[Stored data]
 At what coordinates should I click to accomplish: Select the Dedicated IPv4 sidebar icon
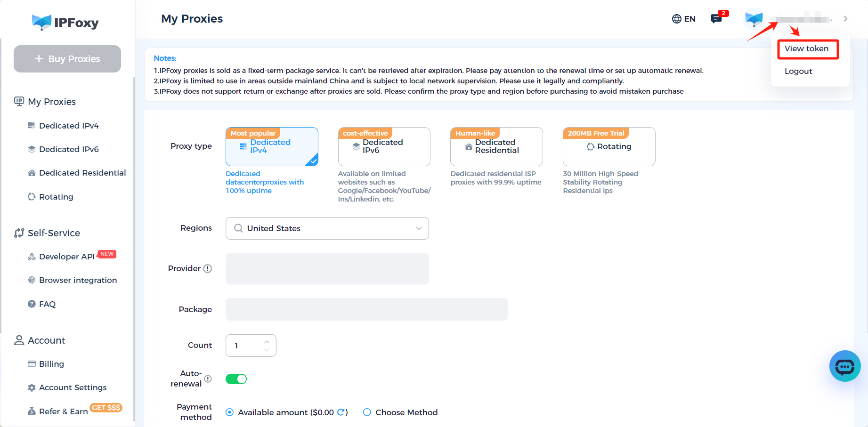[32, 125]
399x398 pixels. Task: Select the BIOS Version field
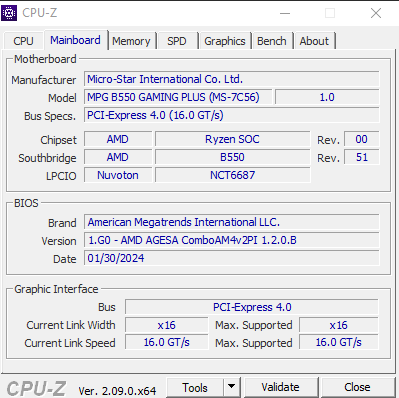tap(232, 240)
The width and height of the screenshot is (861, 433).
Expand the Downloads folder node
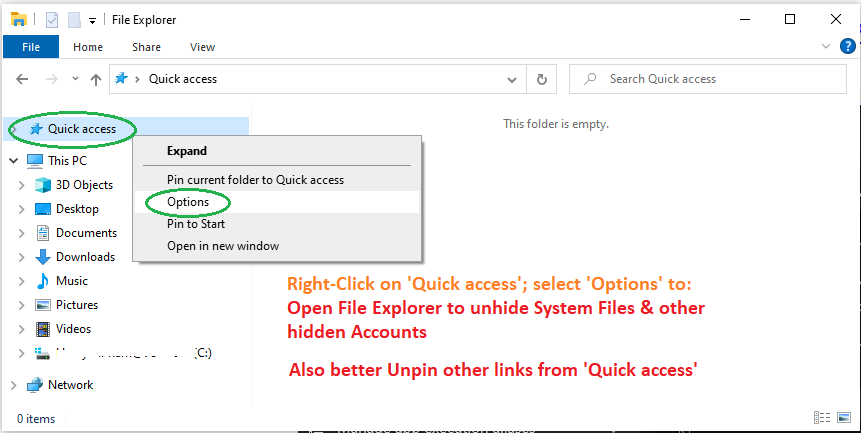[x=21, y=257]
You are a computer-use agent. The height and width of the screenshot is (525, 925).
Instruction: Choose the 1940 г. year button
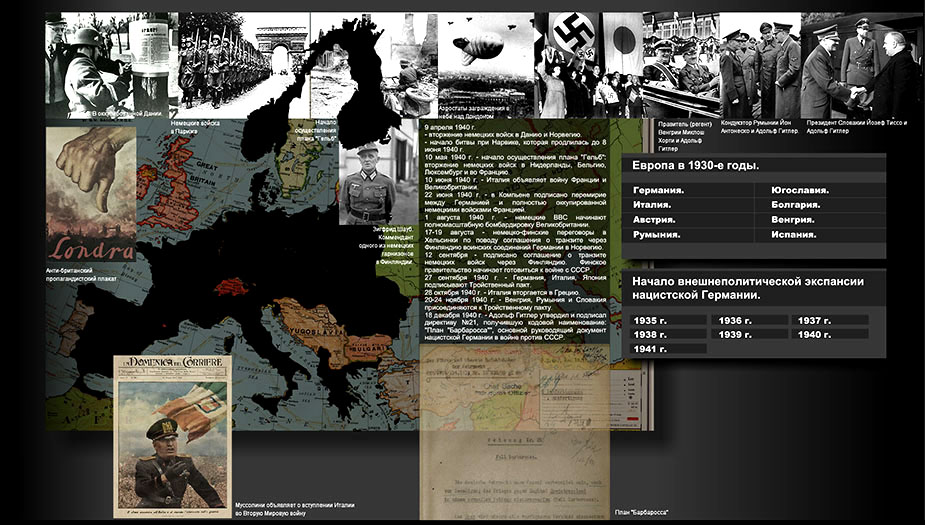coord(814,334)
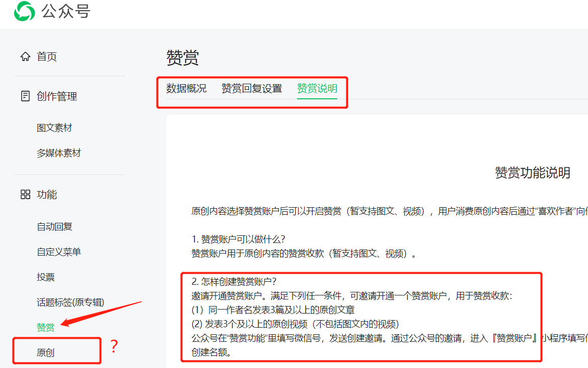588x368 pixels.
Task: Click the 赞赏功能说明 heading text
Action: click(x=533, y=172)
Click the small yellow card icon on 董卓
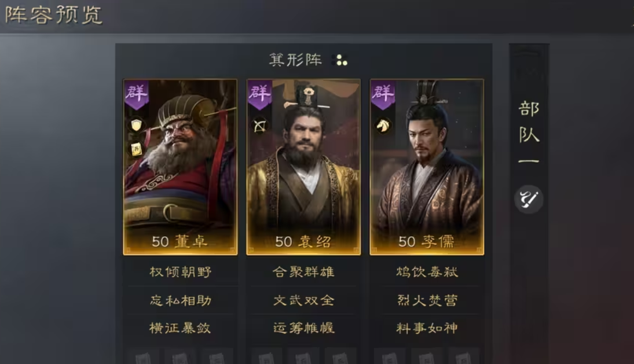Screen dimensions: 634x364 [136, 149]
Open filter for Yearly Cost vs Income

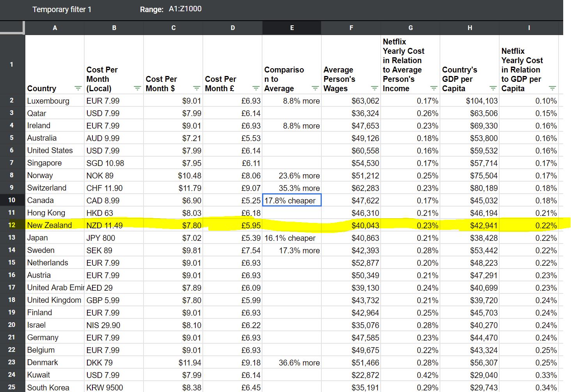pos(434,88)
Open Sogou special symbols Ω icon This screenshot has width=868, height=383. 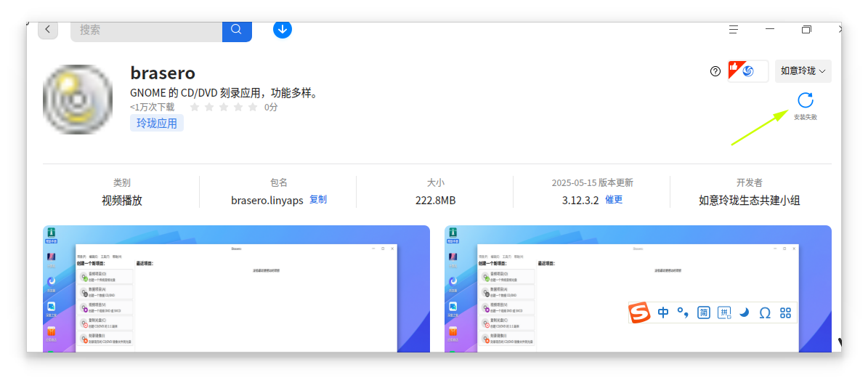tap(765, 313)
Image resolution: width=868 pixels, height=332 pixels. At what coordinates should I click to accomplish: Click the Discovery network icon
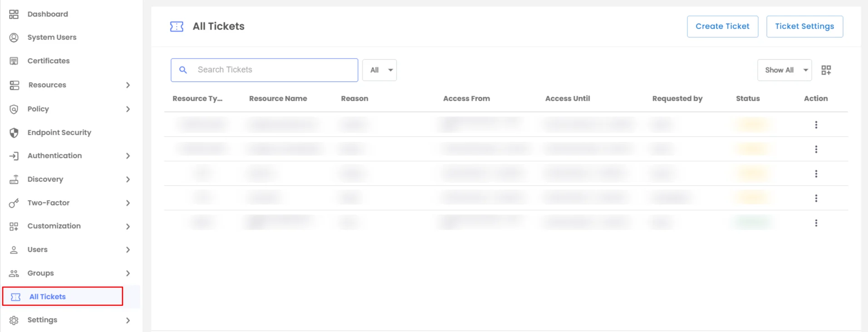14,179
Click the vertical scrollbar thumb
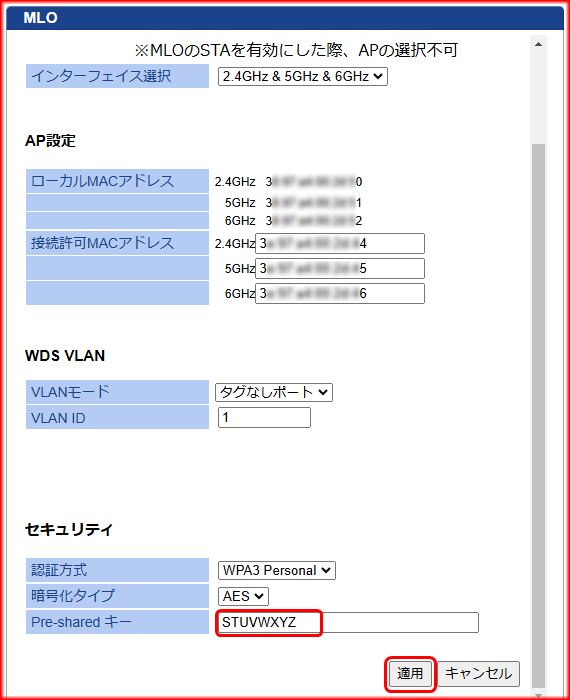The image size is (570, 700). point(539,415)
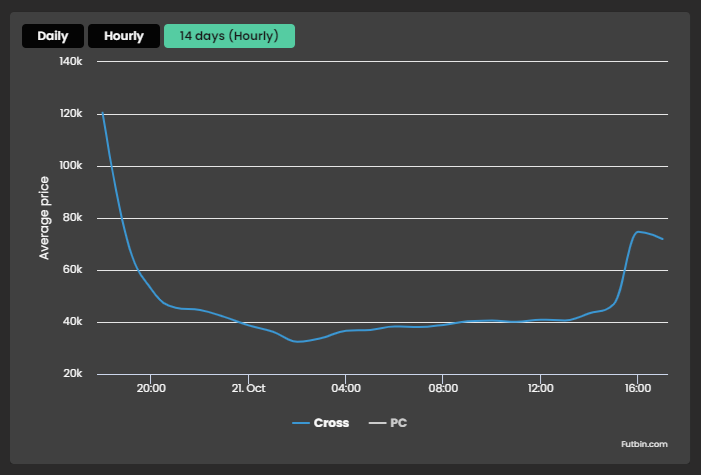Switch to the Daily tab
Image resolution: width=701 pixels, height=475 pixels.
pos(53,36)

Requirement → What you should return is the exact text of every line from the top of the entries through the line with "You are a computer-use", pictures removed.

Task answer →
 At what coordinates should I click to accomplish: Select the Dedicated IPv4 sidebar icon
[32, 125]
399x398 pixels. Task: Select the BIOS Version field
tap(232, 240)
The width and height of the screenshot is (861, 433).
Expand the Downloads folder node
[x=21, y=257]
You are a computer-use agent. The height and width of the screenshot is (525, 925).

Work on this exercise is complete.